Heteroatom dopants can greatly modify the electronic and physical properties and catalytic performance of gold nanoclusters. In this study, we investigate the catalytic activity of [Au 25− x (PET) 18− x M]NH 3 (PET = 2-phenylethanethiolate, and M = Cu, Co, Ni, and Zn) nanoclusters in aerobic alcohol oxidation. The [Au 25− x (PET) 18− x M]NH 3 nanoclusters are thoroughly characterized by matrix assisted laser desorption ionization (MALDI) mass spectrometry, X-ray photoelectron spectroscopy (XPS), Fourier transform infrared spectroscopy (FT-IR), and inductively coupled plasma–mass spectrometry (ICP-MS).
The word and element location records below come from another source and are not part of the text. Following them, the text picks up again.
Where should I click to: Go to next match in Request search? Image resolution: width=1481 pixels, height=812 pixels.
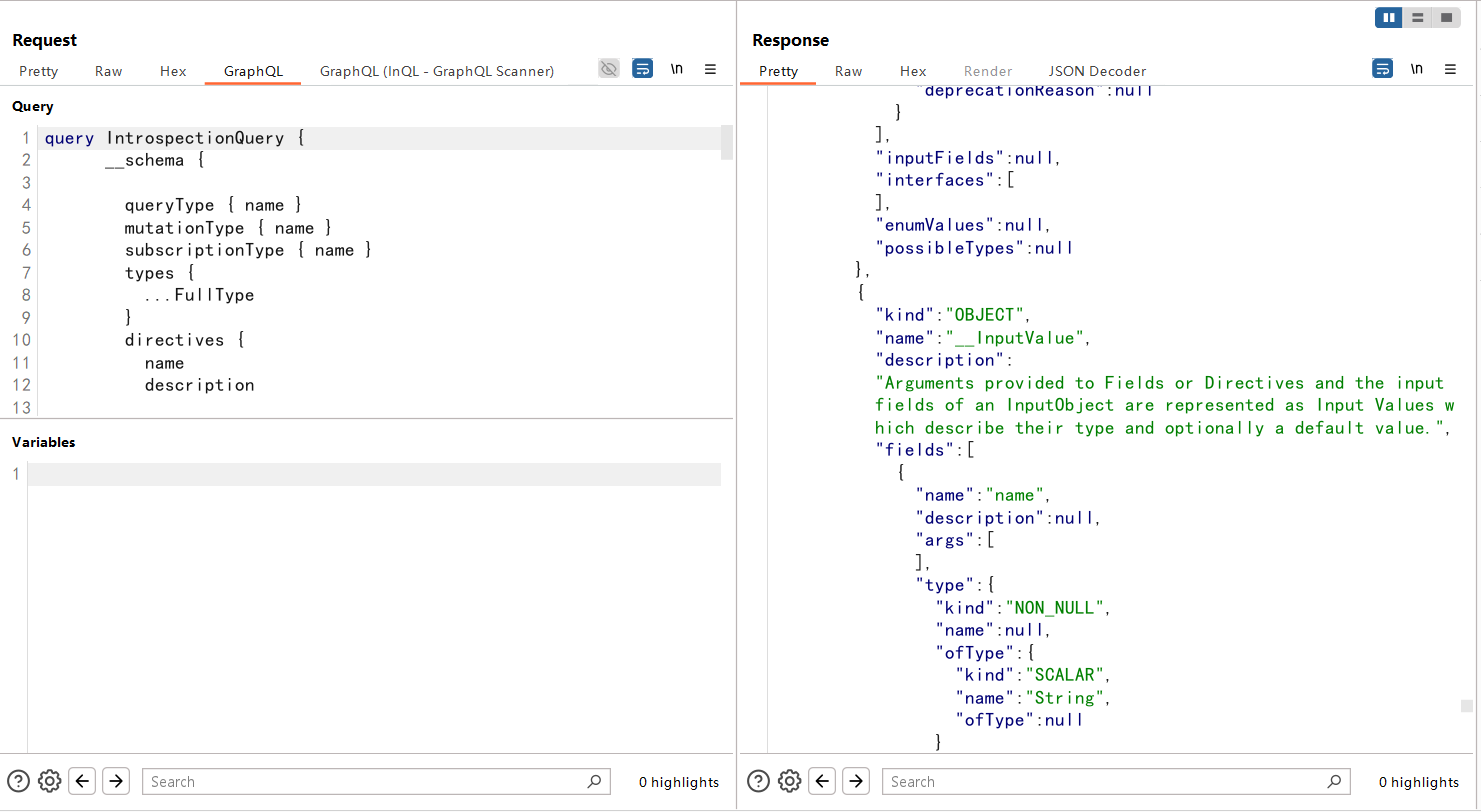(116, 781)
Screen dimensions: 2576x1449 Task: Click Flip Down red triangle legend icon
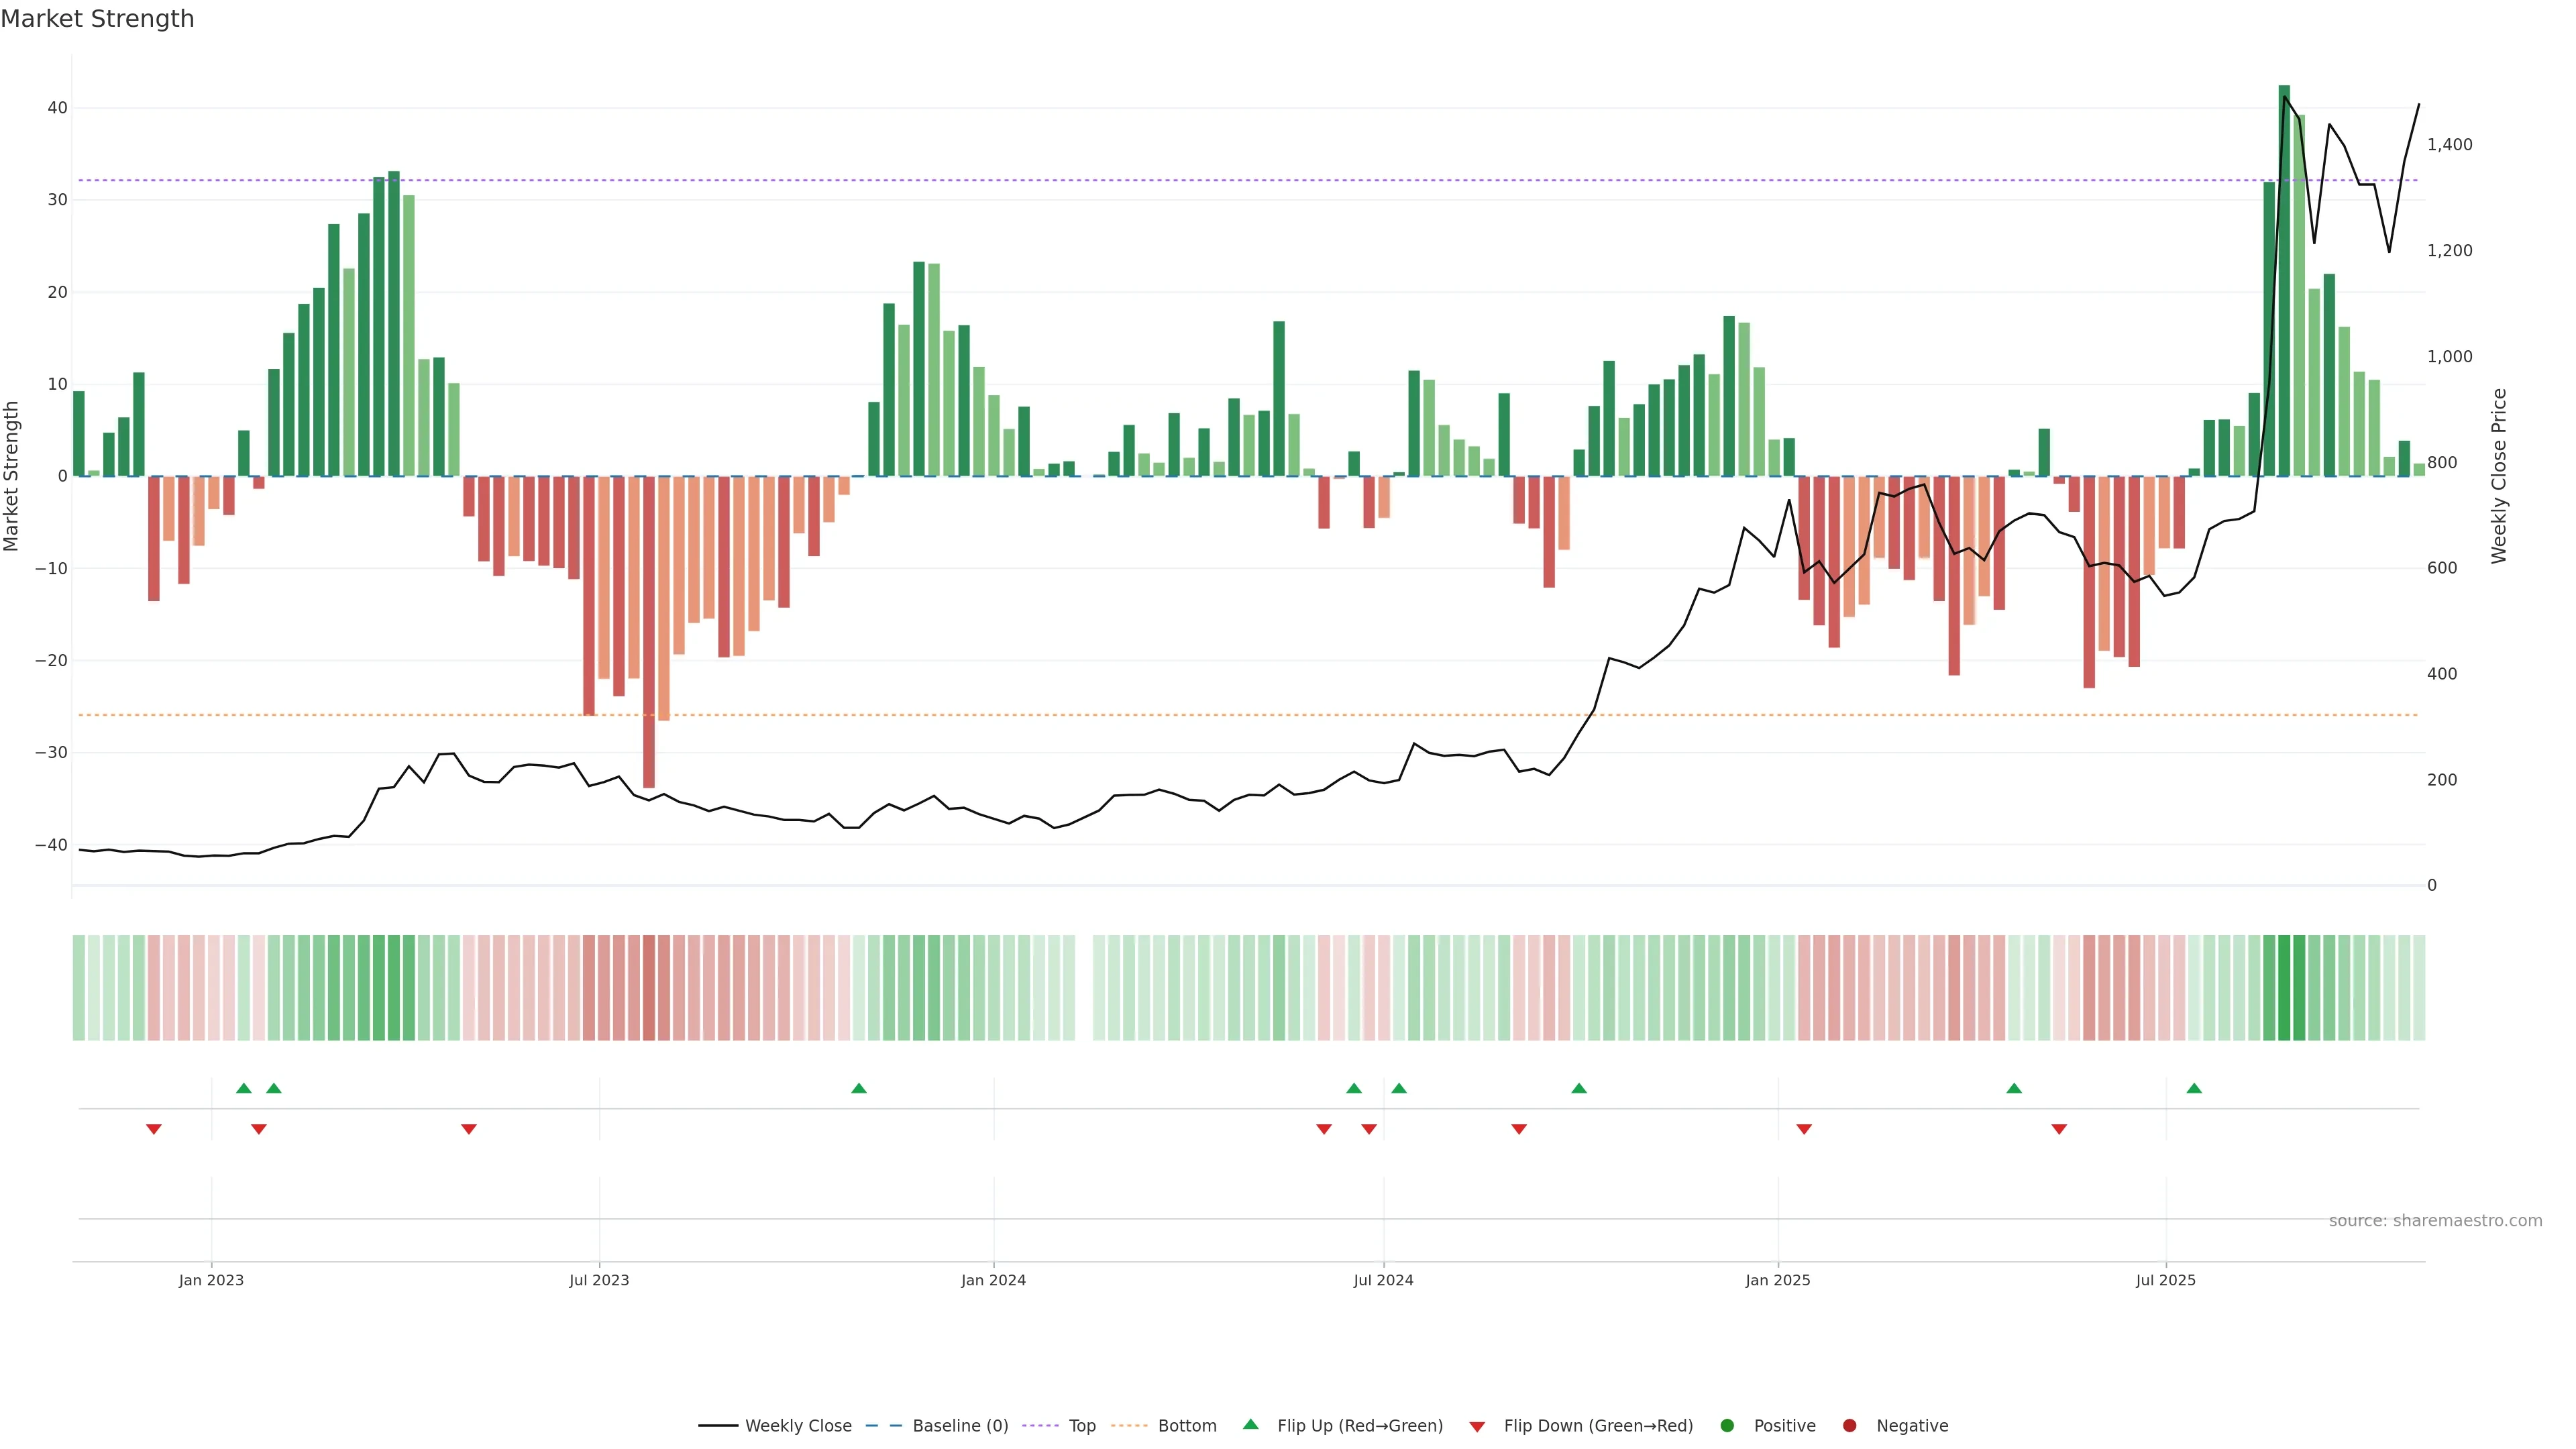click(x=1477, y=1427)
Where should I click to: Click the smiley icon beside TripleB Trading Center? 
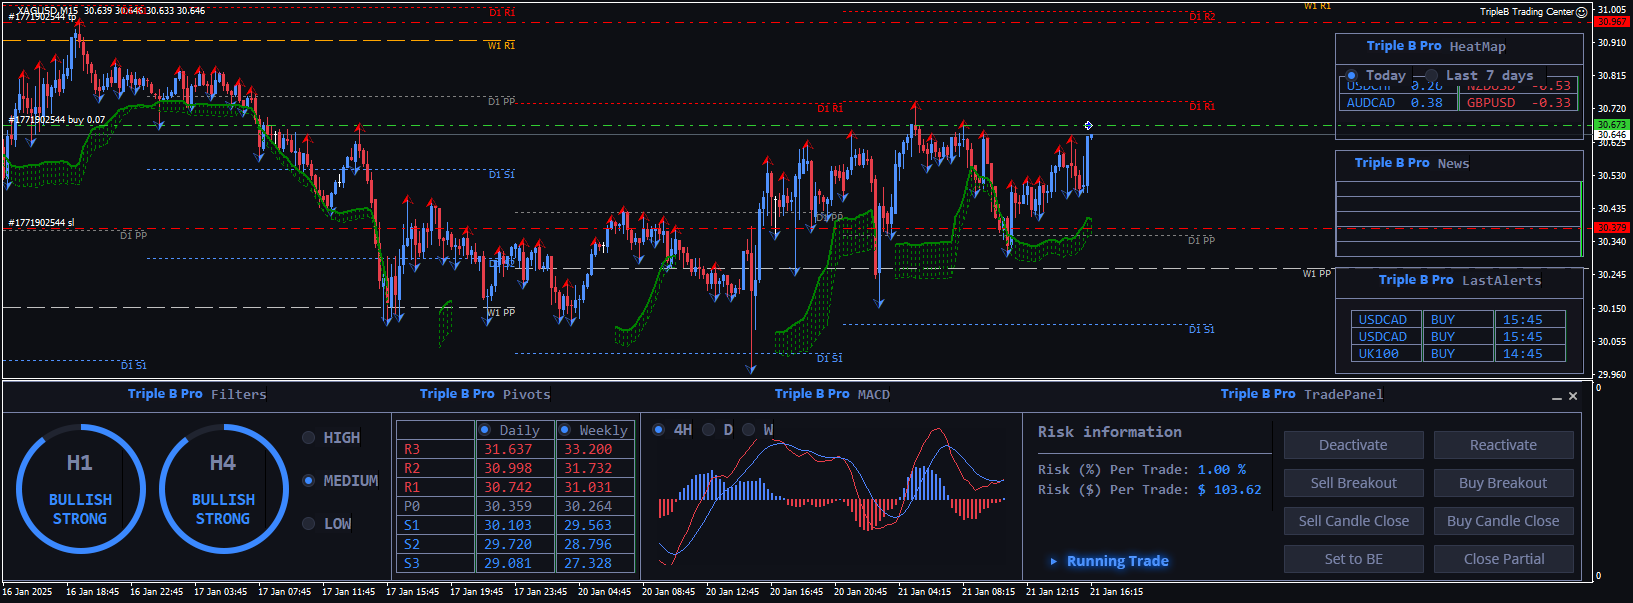[x=1582, y=12]
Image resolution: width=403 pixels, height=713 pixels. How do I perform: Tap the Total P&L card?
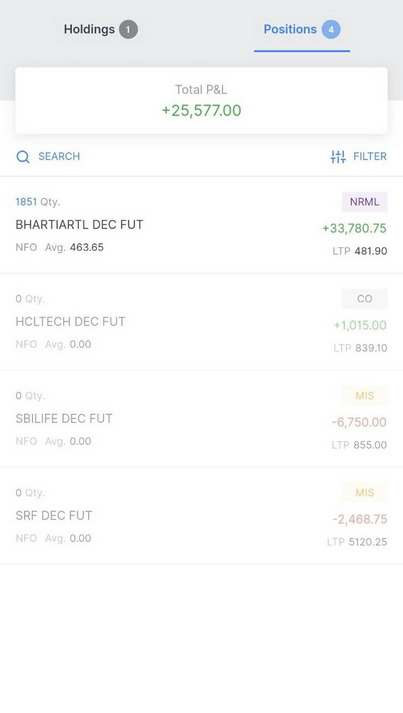[x=202, y=100]
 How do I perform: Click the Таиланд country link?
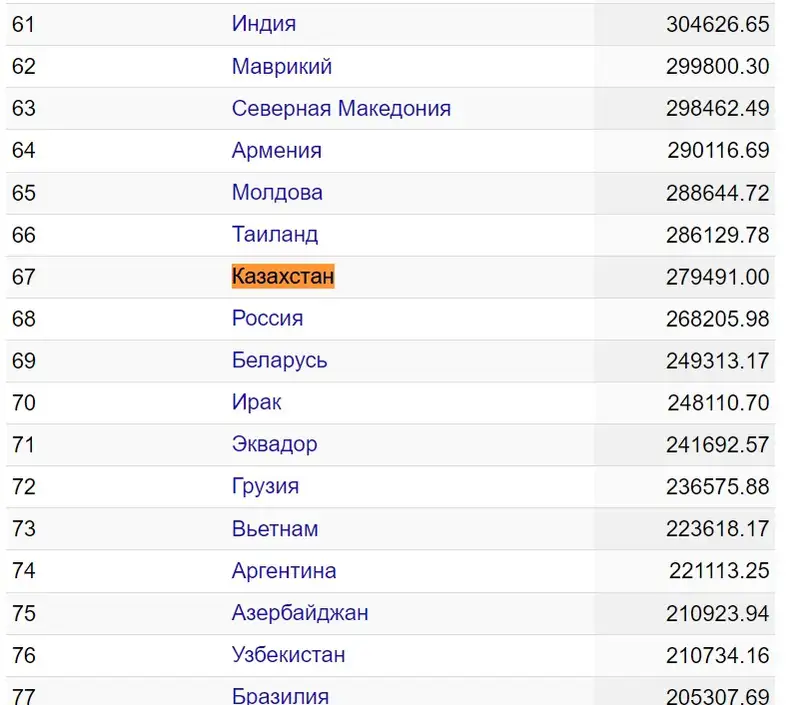coord(275,235)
The XPS analyses suggest that the transition metals strongly interact with the gold atoms of the nanoclusters. The CeO 2 -supported nanoclusters show catalytic activity, based on the conversion of benzyl alcohol, in the order, [Au 25− x (PET) 18− x Ni] > [Au 25− x (PET) 18− x Cu] > [Au 25− x (PET) 18− x Zn] > [Au 25− x (PET) 18− x Co]. Regarding product selectivity, the [Au 25− x (PET) 18− x Zn] and [Au 25− x (PET) 18− x Co] catalysts preferably yield benzaldehyde, [Au 25− x (PET) 18− x Cu] yields benzaldehyde and benzyl acid, and [Au 25− x (PET) 18− x Ni] yields benzyl acid. The exposed metal atoms are considered as the catalytic active sites. Also, the catalytic performance (including activity and selectivity) of the [Au 25− x (PET) 18− x M] catalysts is greatly turned and mediated by the transition metal type.